Saygı dediğimizde aklımızda bazı kişiler, bazı özellikler, bazı imajlar belirir. Saygın biri olmak, çevreden saygı görmek Maslow'un ihtiyaçlar piramidinde yer edinmiştir. Aile içinden başlar saygı ve topluma yayılır, ancak saygı sadece başka birine duyulmaz, insan kendine de saygı duyabilir. Nitekim hepimiz kendimize saygı duyuyoruz veya duymuyoruz.
Bu neden önemli? Aklınıza saygın kişileri getirin, neden saygın oldular, neden onlara bu duyguyla bakıyorsunuz? (artık hangi duyguyla bakıyorsanız, hayranlık, sevgi, korku...) Neden saygın biri olmak istiyorsunuz? Neden saygın biri olmak istiyoruz?
Bu soruların cevaplarını kitabı okurken bulabileceğiniz gibi, içerisinde kendinize saygı duymanızı sağlayacak bir sürü çalışma da mevcut. Ama kitabın öğrettiği en önemli şey şu bence: saygı kazanılır, saygı için uğraşmanız emek sarf etmeniz, kendi gölgenize karşı koymanız, bir şeylere hayır, bir şeylere evet demeniz gerekiyor.

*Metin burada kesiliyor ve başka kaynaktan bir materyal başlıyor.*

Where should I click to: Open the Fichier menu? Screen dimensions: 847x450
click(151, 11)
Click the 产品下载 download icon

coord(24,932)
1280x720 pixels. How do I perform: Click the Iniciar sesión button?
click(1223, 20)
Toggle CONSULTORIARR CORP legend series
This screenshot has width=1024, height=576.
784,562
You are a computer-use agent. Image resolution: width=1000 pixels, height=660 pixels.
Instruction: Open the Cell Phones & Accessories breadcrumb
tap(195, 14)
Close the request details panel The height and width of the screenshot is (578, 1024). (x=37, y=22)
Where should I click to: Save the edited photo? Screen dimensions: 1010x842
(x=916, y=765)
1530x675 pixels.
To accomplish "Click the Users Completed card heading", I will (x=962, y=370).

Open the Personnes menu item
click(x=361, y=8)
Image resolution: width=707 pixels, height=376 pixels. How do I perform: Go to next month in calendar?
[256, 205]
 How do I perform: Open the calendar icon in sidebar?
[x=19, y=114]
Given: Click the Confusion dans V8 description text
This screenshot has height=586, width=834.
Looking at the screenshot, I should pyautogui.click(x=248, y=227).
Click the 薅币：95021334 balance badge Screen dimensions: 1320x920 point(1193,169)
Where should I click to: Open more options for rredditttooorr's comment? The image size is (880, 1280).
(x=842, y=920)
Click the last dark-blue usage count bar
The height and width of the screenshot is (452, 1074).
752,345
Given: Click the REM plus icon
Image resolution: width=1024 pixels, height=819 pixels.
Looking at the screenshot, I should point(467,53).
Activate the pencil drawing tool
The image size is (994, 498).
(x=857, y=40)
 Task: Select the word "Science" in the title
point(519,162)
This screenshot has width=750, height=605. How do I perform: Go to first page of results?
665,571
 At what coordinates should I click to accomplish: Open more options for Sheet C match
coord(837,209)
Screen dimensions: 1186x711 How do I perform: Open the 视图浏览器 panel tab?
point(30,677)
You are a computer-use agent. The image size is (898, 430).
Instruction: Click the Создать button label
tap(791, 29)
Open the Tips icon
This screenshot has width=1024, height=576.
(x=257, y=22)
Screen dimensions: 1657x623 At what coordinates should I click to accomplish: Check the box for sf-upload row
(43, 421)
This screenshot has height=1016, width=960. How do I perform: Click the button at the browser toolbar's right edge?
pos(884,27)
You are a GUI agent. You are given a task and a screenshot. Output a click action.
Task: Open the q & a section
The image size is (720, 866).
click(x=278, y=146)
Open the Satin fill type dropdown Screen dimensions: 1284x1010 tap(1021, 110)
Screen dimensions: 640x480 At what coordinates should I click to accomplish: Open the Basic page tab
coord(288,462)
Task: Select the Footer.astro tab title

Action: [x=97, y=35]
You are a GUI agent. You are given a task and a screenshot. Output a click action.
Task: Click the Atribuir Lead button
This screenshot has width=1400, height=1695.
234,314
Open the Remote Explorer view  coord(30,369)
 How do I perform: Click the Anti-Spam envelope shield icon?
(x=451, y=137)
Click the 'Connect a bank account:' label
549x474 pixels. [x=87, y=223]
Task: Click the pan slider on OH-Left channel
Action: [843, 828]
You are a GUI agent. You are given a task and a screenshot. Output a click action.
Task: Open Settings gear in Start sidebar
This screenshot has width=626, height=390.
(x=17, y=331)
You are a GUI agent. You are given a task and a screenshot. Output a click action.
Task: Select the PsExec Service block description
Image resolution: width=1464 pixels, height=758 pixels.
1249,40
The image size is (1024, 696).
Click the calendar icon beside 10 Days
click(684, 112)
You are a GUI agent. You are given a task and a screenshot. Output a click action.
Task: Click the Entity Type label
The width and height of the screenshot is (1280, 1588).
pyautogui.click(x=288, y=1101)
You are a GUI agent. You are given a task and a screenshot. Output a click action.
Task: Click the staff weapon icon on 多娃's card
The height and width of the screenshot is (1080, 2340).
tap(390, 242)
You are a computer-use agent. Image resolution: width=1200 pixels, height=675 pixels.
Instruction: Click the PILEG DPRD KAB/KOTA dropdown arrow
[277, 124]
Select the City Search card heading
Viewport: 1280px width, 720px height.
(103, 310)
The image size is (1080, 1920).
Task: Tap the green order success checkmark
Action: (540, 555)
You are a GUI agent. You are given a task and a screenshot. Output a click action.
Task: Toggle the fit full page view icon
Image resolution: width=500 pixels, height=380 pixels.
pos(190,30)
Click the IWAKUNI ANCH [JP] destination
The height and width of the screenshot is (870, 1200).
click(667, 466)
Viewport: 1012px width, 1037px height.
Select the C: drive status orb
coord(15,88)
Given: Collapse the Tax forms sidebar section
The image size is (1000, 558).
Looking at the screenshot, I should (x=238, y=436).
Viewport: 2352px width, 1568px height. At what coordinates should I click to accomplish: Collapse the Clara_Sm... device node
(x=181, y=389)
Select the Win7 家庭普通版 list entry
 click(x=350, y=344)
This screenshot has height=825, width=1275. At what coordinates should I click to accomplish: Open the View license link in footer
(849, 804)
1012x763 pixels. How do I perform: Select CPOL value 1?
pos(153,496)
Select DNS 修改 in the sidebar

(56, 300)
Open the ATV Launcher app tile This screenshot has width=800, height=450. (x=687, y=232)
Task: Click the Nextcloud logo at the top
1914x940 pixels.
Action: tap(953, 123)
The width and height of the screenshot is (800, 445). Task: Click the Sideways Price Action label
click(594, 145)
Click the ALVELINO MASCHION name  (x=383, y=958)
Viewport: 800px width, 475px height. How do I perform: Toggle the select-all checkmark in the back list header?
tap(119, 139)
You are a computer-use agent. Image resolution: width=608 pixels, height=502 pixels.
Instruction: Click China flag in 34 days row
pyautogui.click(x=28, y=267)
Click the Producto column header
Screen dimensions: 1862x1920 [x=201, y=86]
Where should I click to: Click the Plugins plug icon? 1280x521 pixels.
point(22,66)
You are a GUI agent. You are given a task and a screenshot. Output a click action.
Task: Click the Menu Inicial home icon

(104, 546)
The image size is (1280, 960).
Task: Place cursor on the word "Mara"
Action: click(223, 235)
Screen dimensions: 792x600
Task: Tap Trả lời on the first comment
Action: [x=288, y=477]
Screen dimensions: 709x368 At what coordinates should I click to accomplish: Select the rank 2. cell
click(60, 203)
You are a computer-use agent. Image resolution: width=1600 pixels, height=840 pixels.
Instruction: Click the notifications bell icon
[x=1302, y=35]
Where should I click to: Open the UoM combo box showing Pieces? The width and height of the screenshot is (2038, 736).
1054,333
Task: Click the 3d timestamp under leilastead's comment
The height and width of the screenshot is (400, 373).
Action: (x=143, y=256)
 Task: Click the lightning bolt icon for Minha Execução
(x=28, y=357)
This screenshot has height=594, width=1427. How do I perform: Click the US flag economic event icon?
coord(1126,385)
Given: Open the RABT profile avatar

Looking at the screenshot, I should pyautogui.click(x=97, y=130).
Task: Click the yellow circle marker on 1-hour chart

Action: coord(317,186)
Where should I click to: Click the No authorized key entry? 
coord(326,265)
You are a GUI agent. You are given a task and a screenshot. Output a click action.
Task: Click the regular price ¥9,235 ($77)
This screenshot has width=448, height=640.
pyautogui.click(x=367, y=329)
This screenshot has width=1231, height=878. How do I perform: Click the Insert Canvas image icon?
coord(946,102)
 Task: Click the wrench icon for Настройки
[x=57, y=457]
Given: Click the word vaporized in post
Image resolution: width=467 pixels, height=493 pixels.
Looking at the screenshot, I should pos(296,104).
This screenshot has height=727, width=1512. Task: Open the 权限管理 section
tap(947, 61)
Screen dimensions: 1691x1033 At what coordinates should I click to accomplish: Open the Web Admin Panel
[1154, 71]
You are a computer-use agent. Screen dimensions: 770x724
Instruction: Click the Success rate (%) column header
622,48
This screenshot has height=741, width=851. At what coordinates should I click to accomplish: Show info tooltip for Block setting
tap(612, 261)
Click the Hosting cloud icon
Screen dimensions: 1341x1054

Saygın biri doğulmaz, saygın biri olunur. Ve hepimiz kendi hayatımızda, elimizde neyimiz varsa bu hedefte onları kullanmalıyız. Mesela saygın olmak bir şeye sahip olmak değil, bir unvana sahip olmak, makamlı olmak değil, o unvanla ve makamla ne yaptığın.
İster inanın ister inanmayın ama kendimize yalan söylememiz çok zor. O yüzden yaptığımız işleri, kendimizi hayal kırıklığına uğratmayacak biçimde yapmaya özen göstermeliyiz.